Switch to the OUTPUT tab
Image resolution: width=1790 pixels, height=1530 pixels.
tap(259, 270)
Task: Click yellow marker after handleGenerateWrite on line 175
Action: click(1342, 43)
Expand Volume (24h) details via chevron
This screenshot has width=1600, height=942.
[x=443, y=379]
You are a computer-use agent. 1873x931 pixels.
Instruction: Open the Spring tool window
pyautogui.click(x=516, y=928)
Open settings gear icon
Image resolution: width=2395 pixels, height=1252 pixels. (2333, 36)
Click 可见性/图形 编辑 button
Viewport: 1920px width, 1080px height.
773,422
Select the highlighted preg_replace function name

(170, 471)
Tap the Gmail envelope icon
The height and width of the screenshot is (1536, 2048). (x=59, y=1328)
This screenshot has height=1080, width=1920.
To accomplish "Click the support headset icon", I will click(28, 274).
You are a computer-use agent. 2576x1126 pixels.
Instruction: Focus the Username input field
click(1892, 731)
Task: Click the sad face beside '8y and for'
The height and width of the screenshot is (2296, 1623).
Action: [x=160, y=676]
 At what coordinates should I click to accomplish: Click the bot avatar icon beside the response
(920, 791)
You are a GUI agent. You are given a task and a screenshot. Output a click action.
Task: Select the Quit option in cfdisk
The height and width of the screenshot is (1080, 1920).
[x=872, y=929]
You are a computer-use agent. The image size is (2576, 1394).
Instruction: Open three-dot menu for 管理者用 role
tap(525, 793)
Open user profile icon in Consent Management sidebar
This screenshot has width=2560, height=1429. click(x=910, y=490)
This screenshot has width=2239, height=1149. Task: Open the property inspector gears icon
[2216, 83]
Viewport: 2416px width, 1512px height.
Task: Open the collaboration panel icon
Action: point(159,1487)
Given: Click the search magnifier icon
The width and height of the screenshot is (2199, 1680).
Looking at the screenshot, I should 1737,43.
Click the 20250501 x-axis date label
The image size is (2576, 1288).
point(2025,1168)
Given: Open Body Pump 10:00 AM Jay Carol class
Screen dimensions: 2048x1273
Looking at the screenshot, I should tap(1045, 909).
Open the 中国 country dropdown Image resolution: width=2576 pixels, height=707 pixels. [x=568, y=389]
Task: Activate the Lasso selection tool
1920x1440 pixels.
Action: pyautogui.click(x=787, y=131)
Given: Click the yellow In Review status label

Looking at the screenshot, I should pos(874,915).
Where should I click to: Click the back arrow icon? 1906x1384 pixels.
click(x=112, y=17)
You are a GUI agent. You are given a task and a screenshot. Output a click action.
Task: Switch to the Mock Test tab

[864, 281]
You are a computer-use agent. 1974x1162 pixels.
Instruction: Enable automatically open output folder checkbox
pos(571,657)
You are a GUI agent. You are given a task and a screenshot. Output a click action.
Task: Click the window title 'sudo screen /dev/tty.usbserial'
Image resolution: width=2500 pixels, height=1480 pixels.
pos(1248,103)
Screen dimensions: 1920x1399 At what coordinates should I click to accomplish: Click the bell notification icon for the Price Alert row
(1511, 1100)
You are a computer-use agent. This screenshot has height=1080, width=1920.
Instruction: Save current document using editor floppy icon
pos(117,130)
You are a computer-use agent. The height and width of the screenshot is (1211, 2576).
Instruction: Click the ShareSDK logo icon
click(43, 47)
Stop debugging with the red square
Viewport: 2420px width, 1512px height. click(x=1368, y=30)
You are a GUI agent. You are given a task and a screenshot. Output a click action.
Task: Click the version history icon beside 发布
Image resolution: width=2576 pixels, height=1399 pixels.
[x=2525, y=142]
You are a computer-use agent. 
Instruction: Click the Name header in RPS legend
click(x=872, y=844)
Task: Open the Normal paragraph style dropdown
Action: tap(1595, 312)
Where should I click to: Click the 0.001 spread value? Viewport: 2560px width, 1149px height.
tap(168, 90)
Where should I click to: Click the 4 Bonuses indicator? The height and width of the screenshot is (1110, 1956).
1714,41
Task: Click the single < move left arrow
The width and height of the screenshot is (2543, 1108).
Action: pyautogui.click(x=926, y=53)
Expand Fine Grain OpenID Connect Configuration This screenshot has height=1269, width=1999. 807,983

• _REQUIRED WORK_
Filter the records down to the lines that contain the string "computer", and copy those lines.

• _SOLUTION FOR THIS TASK_
You are a computer-use agent. 1873x931 pixels.
You are a computer-use agent. 2576x1126 pixels.
You are a computer-use agent. The image size is (2576, 1394).
You are a computer-use agent. 1974x1162 pixels.
You are a computer-use agent. This screenshot has height=1080, width=1920.
You are a computer-use agent. The height and width of the screenshot is (1211, 2576).
You are a computer-use agent. 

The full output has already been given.